- _The problem_: Rewrite the lines beginning with the one containing "coordinates (122, 296)." and continuing through the one containing "(671, 326).", swapping "Identify" for "Find" and keeping everything else unchanged.

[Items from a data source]

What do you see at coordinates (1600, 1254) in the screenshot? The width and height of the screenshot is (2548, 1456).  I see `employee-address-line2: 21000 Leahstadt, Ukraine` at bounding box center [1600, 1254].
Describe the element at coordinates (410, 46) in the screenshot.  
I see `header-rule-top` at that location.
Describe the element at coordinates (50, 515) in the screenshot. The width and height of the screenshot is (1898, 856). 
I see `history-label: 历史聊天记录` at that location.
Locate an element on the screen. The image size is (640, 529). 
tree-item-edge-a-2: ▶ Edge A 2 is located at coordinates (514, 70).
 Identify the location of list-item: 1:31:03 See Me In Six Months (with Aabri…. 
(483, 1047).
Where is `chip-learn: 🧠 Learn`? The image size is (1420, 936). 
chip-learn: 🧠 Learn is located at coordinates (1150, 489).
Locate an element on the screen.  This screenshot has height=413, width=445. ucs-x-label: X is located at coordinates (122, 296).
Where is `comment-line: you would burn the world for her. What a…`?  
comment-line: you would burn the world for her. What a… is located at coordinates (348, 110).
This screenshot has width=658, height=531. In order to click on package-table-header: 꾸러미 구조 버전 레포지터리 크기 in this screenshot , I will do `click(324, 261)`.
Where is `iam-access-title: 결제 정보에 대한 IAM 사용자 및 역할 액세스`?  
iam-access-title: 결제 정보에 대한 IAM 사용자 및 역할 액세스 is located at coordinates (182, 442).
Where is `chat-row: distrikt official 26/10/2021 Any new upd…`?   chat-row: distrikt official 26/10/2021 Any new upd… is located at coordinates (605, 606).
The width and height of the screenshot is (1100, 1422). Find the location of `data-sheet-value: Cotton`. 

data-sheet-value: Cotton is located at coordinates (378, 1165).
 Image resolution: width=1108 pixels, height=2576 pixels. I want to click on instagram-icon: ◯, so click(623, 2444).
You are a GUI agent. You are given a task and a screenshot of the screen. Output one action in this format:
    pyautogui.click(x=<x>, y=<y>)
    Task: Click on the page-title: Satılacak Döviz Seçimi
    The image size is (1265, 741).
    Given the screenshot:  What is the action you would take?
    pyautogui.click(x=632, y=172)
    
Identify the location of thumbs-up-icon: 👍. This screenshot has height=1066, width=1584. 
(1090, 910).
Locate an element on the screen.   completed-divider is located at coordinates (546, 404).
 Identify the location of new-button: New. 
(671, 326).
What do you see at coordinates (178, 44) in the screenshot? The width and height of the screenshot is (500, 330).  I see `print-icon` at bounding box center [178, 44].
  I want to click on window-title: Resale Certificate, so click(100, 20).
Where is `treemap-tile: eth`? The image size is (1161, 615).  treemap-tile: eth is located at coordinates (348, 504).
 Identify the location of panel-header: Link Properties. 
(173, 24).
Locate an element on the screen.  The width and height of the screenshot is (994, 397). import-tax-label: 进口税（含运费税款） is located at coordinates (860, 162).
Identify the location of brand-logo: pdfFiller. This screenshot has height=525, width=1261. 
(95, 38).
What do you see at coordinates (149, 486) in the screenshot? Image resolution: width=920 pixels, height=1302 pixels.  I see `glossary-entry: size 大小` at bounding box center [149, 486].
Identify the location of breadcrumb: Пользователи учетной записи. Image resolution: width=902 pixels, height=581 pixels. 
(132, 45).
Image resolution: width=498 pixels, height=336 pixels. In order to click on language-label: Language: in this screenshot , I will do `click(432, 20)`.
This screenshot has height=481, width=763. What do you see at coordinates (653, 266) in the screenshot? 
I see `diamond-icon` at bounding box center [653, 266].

- _Problem solution_:
Locate an element on the screen.  This screenshot has height=413, width=445. ucs-x-label: X is located at coordinates (122, 296).
Where is `comment-line: you would burn the world for her. What a…`?  
comment-line: you would burn the world for her. What a… is located at coordinates (348, 110).
This screenshot has width=658, height=531. In order to click on package-table-header: 꾸러미 구조 버전 레포지터리 크기 in this screenshot , I will do `click(324, 261)`.
Where is `iam-access-title: 결제 정보에 대한 IAM 사용자 및 역할 액세스`?  
iam-access-title: 결제 정보에 대한 IAM 사용자 및 역할 액세스 is located at coordinates (182, 442).
Where is `chat-row: distrikt official 26/10/2021 Any new upd…`?   chat-row: distrikt official 26/10/2021 Any new upd… is located at coordinates (605, 606).
The width and height of the screenshot is (1100, 1422). Find the location of `data-sheet-value: Cotton`. 

data-sheet-value: Cotton is located at coordinates (378, 1165).
 Image resolution: width=1108 pixels, height=2576 pixels. I want to click on instagram-icon: ◯, so click(623, 2444).
You are a GUI agent. You are given a task and a screenshot of the screen. Output one action in this format:
    pyautogui.click(x=<x>, y=<y>)
    Task: Click on the page-title: Satılacak Döviz Seçimi
    The image size is (1265, 741).
    Given the screenshot:  What is the action you would take?
    pyautogui.click(x=632, y=172)
    
Find the location of thumbs-up-icon: 👍. This screenshot has height=1066, width=1584. 
(1090, 910).
Locate an element on the screen.   completed-divider is located at coordinates (546, 404).
 Find the location of new-button: New. 
(671, 326).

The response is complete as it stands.